Les terres sont-elles accaparées parce qu’accaparables ?

Étude/Synthèse/Article
Langue(s) : Français

Ce mémoire de recherche de Joanna De Leener situe la réflexion sur l’accaparement des terres en amont grâce à la mise en évidence de l’ « accaparabilité », c’est-à-dire des facteurs qui contribuent à créer un contexte favorable à l’accaparement.

Elle a mené son enquête au Mali dans le Macina, zone délimitée de l’Office du Niger dont les terres irriguées sont l’objet de fortes convoitises de la part d’investisseurs étrangers et nationaux, avec le support actif de l’Etat. Trois facteurs d’ « accaparabilité » y ont été étudiés.

Le lien d’attachement à la terre

Plus un paysan a développé des liens intenses avec sa terre, plus il sera prompt à se mobiliser pour la défendre, au contraire d’autres paysans qui l’envisagent sous l’angle utilitaire  de simple support pour l’activité agricole. Dans le Macina, le lien qui unit les paysans à leur terre a été difficile à percer. La fonction économique prédomine mais la terre incarne aussi pour certains « des possibilités » ou « un futur ».

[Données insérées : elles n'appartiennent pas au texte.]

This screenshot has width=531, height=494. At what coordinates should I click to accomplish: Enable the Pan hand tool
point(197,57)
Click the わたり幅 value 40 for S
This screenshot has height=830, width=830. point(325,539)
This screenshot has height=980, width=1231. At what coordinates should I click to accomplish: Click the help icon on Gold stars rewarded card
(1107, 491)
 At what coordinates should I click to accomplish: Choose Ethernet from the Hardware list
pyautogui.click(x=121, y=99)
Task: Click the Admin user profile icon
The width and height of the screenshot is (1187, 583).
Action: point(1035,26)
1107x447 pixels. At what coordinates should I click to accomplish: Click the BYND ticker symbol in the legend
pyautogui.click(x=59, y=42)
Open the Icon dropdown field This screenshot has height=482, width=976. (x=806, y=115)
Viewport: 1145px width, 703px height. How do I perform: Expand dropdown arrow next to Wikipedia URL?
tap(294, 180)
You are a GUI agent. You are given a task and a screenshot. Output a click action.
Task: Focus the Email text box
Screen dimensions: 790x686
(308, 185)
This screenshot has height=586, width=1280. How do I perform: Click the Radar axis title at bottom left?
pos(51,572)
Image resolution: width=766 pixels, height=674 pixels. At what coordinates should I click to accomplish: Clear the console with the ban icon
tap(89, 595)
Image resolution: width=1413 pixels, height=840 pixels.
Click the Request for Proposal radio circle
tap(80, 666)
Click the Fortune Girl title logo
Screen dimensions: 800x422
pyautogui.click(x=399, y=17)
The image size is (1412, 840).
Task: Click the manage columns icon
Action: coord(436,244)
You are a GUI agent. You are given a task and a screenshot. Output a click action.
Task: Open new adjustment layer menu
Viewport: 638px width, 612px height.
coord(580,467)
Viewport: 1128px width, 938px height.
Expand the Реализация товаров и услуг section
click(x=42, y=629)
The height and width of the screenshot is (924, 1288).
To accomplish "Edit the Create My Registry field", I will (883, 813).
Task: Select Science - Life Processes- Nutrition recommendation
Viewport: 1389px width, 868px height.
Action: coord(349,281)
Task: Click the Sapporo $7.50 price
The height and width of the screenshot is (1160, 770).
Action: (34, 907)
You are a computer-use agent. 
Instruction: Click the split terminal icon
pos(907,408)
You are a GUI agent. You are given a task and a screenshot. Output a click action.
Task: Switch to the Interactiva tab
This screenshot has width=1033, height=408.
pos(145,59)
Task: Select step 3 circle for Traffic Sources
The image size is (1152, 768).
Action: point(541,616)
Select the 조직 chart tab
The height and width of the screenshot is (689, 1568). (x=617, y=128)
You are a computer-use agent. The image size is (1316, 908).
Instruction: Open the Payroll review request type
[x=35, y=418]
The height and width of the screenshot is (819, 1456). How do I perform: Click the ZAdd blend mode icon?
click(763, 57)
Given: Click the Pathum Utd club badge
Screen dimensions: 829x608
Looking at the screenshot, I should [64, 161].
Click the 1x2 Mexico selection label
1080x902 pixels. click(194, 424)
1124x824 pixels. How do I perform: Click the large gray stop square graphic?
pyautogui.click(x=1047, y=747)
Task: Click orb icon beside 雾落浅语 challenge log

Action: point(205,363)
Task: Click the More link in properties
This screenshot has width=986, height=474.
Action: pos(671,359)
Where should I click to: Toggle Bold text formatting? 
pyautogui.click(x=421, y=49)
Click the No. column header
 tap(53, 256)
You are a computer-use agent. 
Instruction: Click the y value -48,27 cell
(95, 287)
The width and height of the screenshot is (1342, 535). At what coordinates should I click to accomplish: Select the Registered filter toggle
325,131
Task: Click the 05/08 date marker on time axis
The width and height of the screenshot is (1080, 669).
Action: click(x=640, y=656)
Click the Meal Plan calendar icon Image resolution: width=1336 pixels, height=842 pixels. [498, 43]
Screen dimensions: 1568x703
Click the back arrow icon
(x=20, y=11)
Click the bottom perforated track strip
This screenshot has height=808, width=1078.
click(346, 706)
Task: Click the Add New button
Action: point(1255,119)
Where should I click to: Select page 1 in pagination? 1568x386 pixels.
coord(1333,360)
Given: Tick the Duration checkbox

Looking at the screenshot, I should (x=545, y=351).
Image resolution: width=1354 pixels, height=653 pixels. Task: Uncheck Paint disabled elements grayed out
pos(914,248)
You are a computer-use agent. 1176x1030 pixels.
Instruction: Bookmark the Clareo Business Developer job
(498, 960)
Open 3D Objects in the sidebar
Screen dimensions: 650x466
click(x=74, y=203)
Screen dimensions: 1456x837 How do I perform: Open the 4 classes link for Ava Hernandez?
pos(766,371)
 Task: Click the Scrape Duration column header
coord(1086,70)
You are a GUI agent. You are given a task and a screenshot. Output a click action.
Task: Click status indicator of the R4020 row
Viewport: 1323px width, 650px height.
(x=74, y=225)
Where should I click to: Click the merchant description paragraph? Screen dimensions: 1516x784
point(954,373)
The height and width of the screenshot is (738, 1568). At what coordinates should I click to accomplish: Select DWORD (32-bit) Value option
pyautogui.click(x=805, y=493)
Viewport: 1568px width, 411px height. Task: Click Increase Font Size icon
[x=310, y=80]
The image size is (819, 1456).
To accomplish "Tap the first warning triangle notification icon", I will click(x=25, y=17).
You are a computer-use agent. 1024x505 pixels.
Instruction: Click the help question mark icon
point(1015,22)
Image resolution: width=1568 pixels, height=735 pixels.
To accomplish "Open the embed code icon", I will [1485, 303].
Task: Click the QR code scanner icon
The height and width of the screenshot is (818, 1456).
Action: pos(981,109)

Le métier de paysan comme référence pour édifier une identité collective

La présence de cette référence collective a été recherchée auprès des paysans de l’Office du Niger. Les mécanismes de solidarité existent bien au quotidien mais répondent davantage à des logiques familiales, ethniques, interpersonnelles, qu’à une appartenance au statut de « paysan ». Travailler la terre n’inspire aucune fierté et l’activité ne suscite donc pas le besoin de protéger une identité collective.

Le refus de la soumission vis-à-vis des externalités

Dans les villages du Macina, les producteurs ont traditionnellement peu de contrôle sur leurs terres : ils n’en sont pas propriétaire, ils ne gèrent pas l’accès l’eau d’irrigation. Même si des tentatives collectives existent pour acquérir une marge de manœuvre, elles peuvent être entravées par la façon dont ils perçoivent leur environnement. Dans des sociétés où l’extérieur est perçu comme imprévisible et déterminé par des forces externes, voire magiques, comment développer des dynamiques de mobilisation contre l’accaparement ?

Voici posés les jalons pour une réflexion différente sur l’accaparement de terres, suggérant que les ressorts de mobilisation doivent être étudiés et des actions menées au niveau des paysans eux-mêmes.